## Exercise prompt:
Extract every line of the items below that contains the word "section".

## Recorded information:
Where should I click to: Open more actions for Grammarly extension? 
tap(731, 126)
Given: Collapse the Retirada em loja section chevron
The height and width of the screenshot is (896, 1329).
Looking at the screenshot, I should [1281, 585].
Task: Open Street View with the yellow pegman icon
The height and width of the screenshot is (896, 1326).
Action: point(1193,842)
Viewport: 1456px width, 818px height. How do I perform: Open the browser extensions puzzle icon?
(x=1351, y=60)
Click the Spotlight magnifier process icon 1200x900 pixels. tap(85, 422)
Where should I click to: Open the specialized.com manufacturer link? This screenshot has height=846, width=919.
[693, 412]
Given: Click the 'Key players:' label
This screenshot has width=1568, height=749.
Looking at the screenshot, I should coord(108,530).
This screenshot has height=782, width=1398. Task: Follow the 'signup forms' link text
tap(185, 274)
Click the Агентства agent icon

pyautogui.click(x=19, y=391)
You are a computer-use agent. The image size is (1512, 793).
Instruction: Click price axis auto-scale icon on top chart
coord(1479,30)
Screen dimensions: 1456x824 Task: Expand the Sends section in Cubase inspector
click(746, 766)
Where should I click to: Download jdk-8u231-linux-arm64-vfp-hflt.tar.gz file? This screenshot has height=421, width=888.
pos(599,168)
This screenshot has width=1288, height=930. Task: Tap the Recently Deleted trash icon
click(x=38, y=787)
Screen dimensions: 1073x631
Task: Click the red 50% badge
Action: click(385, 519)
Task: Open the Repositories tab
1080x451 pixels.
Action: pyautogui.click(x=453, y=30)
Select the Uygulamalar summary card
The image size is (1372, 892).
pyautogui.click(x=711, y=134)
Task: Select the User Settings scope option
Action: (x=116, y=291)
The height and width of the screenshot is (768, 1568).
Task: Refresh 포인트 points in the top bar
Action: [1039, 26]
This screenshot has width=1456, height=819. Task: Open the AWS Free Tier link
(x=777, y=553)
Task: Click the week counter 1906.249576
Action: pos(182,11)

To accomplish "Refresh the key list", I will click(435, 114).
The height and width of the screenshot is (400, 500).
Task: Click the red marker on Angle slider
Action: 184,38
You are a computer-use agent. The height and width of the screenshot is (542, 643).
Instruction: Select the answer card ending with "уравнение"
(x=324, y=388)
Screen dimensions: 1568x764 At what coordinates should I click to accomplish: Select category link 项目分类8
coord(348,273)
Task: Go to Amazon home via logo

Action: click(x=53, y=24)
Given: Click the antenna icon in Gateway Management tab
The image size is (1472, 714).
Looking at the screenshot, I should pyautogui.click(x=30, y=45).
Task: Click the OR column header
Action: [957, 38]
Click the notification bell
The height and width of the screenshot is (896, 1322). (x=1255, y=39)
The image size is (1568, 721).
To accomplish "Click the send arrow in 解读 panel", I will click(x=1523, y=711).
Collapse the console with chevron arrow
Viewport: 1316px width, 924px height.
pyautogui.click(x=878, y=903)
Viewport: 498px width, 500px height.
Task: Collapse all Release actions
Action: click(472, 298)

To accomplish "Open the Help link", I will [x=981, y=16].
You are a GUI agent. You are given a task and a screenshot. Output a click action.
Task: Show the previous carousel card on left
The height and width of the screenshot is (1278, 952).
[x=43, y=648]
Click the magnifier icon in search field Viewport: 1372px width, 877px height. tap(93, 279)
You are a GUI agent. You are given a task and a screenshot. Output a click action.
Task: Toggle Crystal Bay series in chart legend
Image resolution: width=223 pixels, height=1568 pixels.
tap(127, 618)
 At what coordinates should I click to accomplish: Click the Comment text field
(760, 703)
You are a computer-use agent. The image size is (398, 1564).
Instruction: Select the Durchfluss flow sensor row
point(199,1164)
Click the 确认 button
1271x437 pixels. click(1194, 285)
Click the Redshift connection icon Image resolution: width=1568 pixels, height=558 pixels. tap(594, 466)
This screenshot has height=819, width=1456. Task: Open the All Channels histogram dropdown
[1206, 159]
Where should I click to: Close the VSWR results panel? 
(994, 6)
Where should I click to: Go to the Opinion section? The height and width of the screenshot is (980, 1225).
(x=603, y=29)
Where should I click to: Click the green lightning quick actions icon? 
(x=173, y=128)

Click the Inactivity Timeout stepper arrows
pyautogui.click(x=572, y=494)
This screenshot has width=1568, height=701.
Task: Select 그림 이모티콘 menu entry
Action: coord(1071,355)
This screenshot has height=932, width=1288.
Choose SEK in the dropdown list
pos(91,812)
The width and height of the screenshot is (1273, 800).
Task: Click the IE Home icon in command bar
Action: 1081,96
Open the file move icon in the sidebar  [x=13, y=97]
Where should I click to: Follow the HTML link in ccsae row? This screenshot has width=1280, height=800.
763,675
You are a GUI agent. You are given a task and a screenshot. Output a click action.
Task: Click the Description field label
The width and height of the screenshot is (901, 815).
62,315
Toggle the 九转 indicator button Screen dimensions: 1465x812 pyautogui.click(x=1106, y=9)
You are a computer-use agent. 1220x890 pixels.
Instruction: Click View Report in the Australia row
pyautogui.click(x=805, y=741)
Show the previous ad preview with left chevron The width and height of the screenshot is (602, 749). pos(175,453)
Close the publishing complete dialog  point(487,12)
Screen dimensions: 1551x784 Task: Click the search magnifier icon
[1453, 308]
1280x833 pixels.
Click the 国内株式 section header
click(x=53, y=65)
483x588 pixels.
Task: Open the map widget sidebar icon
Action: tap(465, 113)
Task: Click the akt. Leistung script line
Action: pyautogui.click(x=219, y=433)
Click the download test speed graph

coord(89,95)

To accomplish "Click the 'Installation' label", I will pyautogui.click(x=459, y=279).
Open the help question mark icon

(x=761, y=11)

## Finished answer:
Given: Collapse the Retirada em loja section chevron
Screen dimensions: 1456x824 Task: Expand the Sends section in Cubase inspector
Where should I click to: Go to the Opinion section? The height and width of the screenshot is (980, 1225).
Click the 国内株式 section header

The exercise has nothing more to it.